Exercise material
● ● ● ● ●
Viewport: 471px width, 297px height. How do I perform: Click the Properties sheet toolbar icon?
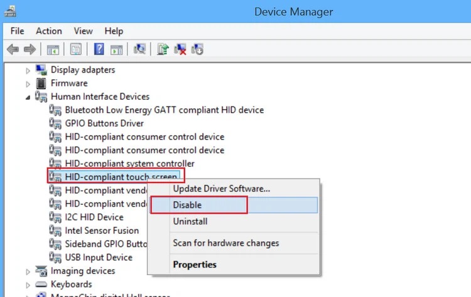(76, 49)
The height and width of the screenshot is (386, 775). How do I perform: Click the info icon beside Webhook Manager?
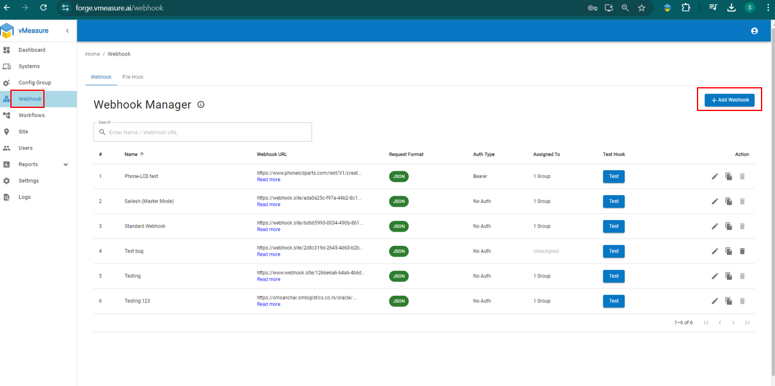tap(201, 105)
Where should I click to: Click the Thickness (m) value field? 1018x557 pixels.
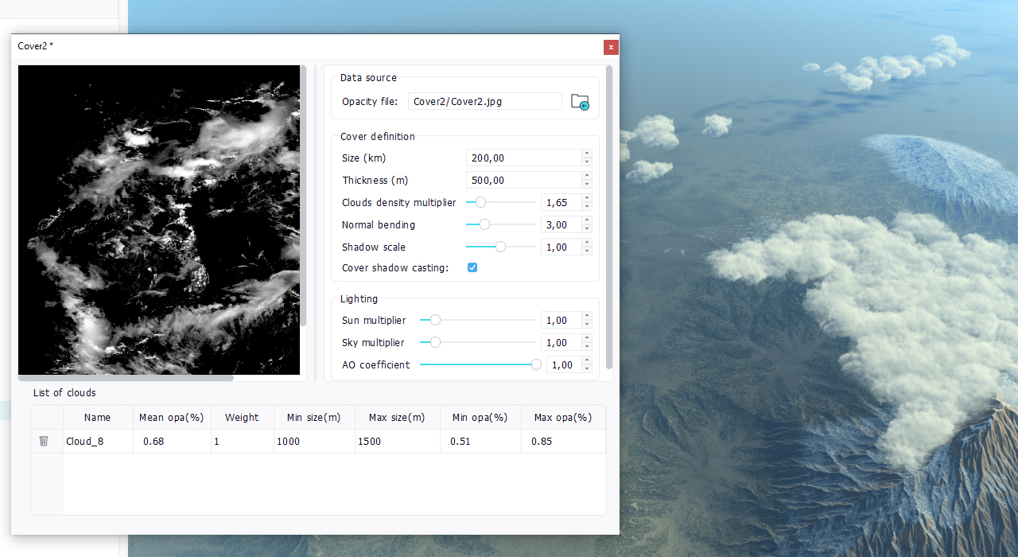(x=523, y=181)
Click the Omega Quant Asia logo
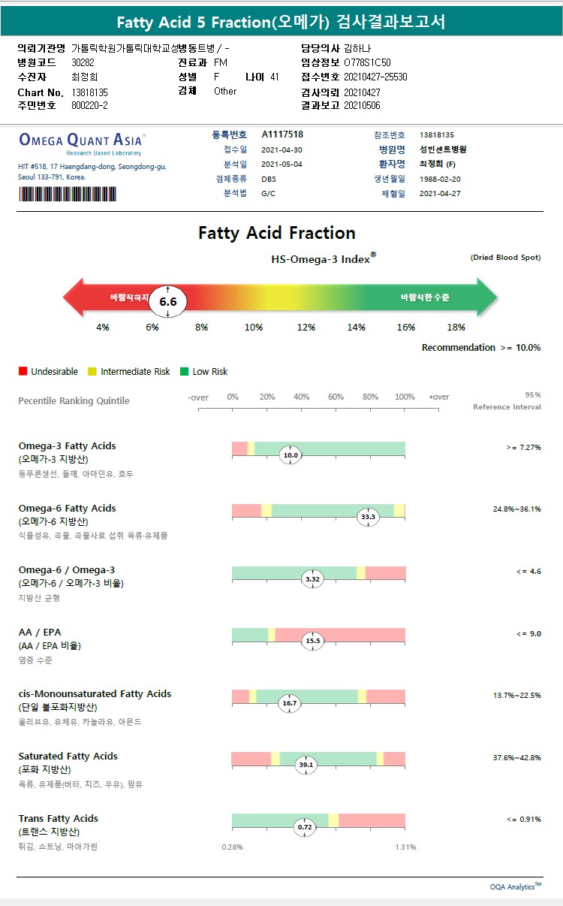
● ● ● ● ●
Your reply should hold exactly the lines from the line containing "Where should I" through the final line of the listing, and none of the pictures.

Where should I click to: Click the Thickness (m) value field? 1018x557 pixels.
(x=523, y=181)
Click the Omega Quant Asia logo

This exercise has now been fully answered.